Directions:
1: From the MRSA passage below, list the circumstances it names that put hospital patients at risk of a staph infection.
2: Please reproduce the part of the MRSA passage starting at "Until now, we" and ending at "themselves, and patients.".

START Passage

Two articles have crossed my monitor (they never really do make it to my desk), both related to MRSA and other hospital infections. The news they bring portends a catastrophe for us patients. Wise patients need to understand the components to protect themselves.
If you aren't familiar with MRSA, it's a germ that usually lives benignly on the skin of about one-third of us, but can evolve to a potentially deadly staph infection, usually acquired in hospitals by patients who are at risk due to surgery, open wounds or just by being elderly with compromised immune systems. In recent years, some MRSA has been acquired out and around in the community, too.
MRSA and other similar infections, are called superbugs, because they grow and evolve to overcome any of the antibiotics developed to kill them. Each new antibiotic works to kill these infections for a time, then the germ "learns" to be stronger than the killing agent.
Statistics tell us that about 1.7 million people acquired these resistant infections, called nosocomial infections, each year in American hospitals. Of them, at least 99,000 die. Those are staggering statistics.
Until now, we have been told that if healthcare workers stringently wash their hands, and/or use hand gel, then they will cut the transfer of these infections between or among themselves, and patients.
However.... now we learn more....
Article #1, a story from the AP (Associated Press) is based on a report which appeared in the Journal of Infection Control and Hospital Epidemiology regarding studies done at hospitals about the use of sanitizing hand gel. The studies showed that despite large increases and improvements in the use of hand gels, infection rates were not statistically reduced. Patients continued to acquire and die from infections.

END Passage
START Study material

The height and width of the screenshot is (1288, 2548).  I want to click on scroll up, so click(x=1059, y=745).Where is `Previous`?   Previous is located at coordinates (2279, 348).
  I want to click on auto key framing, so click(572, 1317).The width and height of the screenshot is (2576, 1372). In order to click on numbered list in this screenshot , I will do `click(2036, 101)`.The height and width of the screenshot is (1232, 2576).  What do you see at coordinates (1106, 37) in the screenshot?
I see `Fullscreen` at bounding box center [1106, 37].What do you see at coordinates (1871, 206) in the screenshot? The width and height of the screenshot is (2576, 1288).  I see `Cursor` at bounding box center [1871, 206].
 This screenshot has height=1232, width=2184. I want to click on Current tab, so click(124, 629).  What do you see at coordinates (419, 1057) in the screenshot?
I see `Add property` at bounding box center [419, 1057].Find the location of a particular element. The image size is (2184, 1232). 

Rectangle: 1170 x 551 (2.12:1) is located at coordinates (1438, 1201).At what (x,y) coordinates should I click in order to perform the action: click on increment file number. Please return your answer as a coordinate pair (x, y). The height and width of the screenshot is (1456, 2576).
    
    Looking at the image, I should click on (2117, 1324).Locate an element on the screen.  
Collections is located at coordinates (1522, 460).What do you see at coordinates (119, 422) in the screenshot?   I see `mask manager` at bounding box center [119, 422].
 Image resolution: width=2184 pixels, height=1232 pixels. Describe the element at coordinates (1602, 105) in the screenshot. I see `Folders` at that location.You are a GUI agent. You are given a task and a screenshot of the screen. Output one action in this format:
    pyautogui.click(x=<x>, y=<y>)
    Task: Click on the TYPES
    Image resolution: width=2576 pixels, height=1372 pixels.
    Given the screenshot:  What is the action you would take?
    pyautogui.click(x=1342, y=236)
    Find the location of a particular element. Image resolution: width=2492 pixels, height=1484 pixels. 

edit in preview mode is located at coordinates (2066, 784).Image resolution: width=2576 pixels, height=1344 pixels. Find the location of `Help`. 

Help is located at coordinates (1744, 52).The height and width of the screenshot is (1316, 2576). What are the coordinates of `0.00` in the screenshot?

END Study material

Your responses:
1:
- surgery
- open wounds
- being elderly with compromised immune systems

2:
Until now, we have been told that if healthcare workers stringently wash their hands, and/or use hand gel, then they will cut the transfer of these infections between or among themselves, and patients.